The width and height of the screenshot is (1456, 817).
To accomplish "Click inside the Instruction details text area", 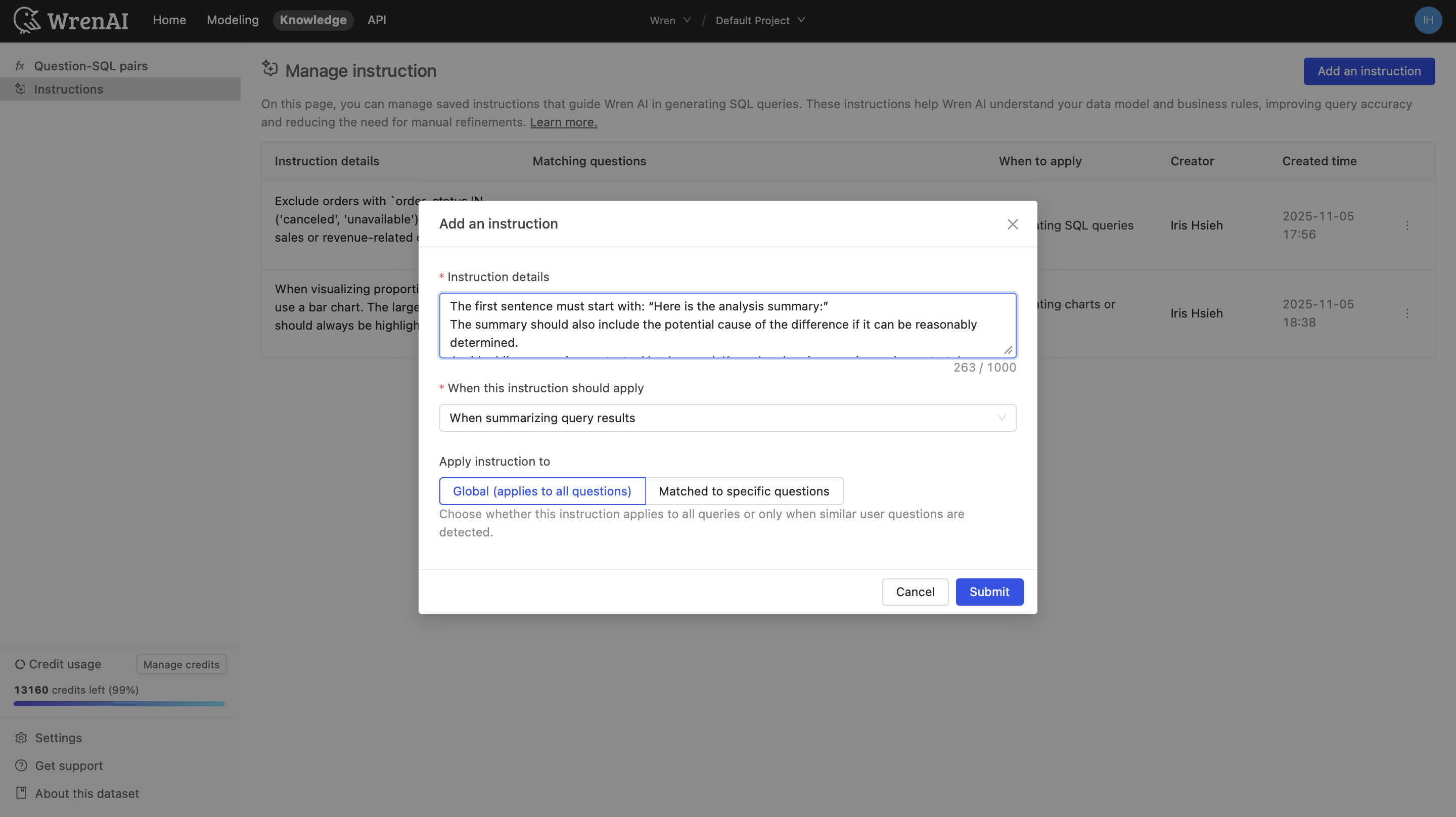I will [x=727, y=325].
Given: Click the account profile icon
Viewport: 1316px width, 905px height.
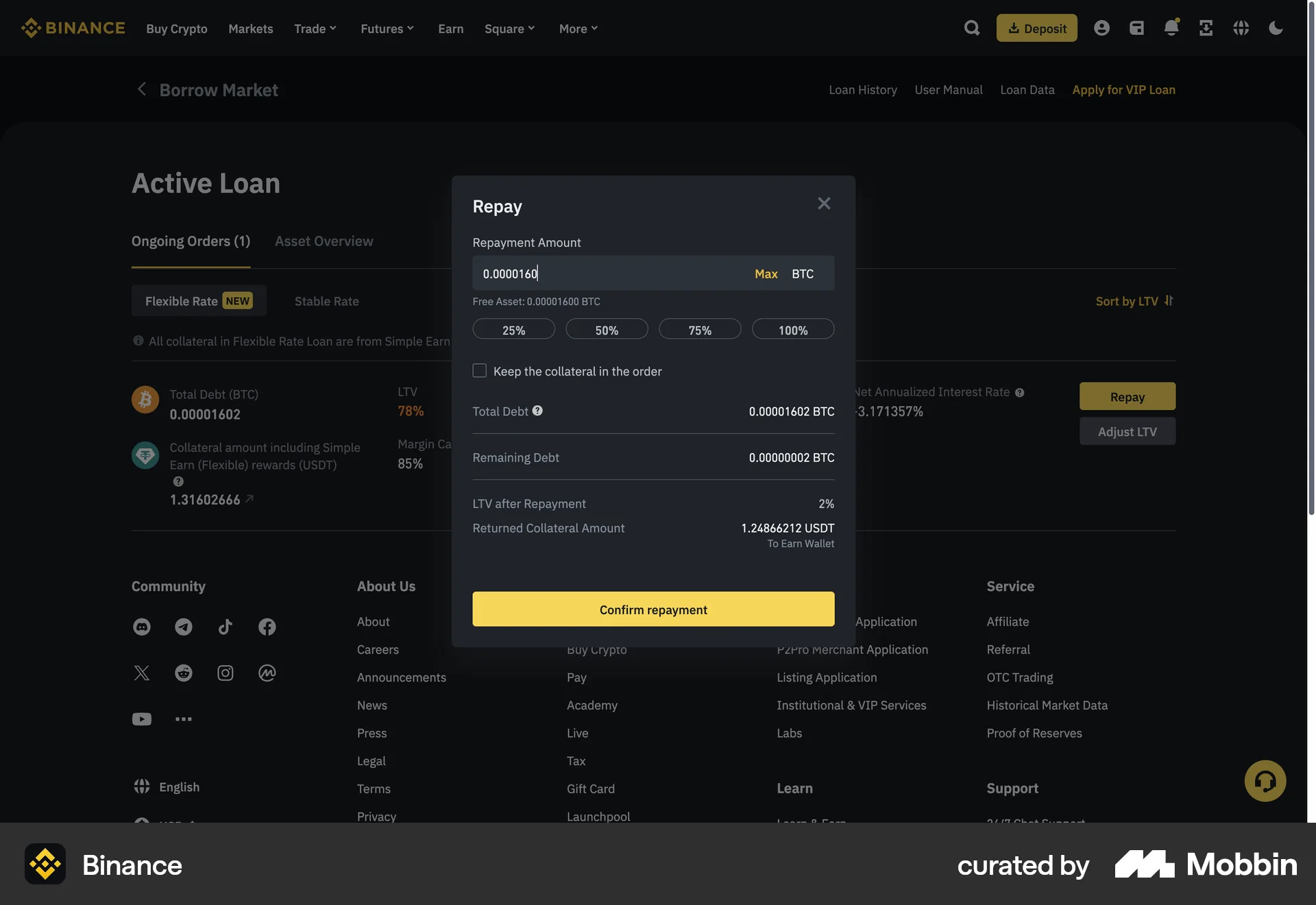Looking at the screenshot, I should (1101, 27).
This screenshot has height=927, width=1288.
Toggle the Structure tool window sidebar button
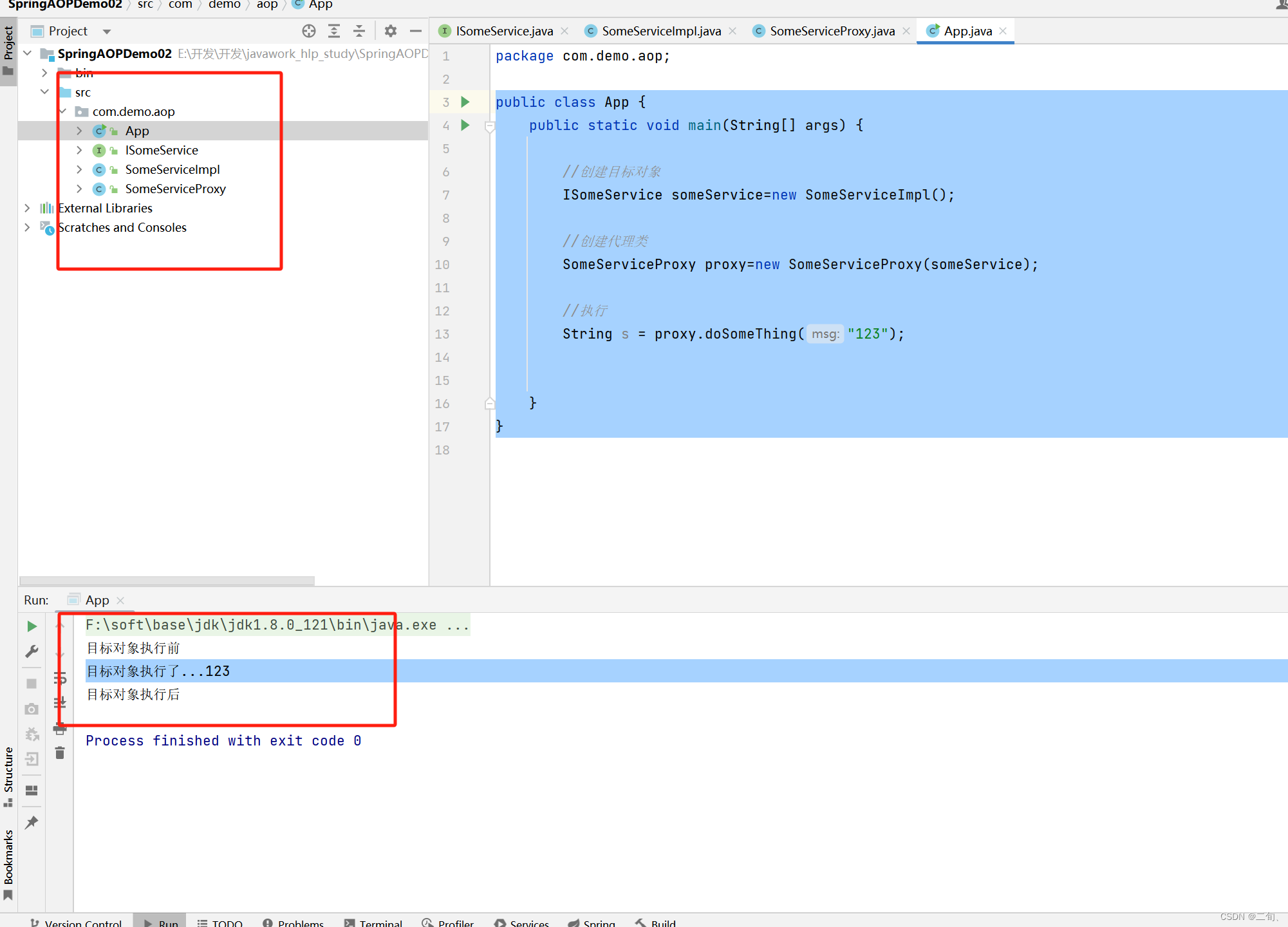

Assignment: Give back exactly, and only, the lines from the one holding "Viewport: 1316px width, 905px height." through the last line of the entries, with every picture omitted.

Answer for this exercise:
Viewport: 1316px width, 905px height.
Looking at the screenshot, I should (1101, 27).
This screenshot has height=927, width=1288.
Toggle the Structure tool window sidebar button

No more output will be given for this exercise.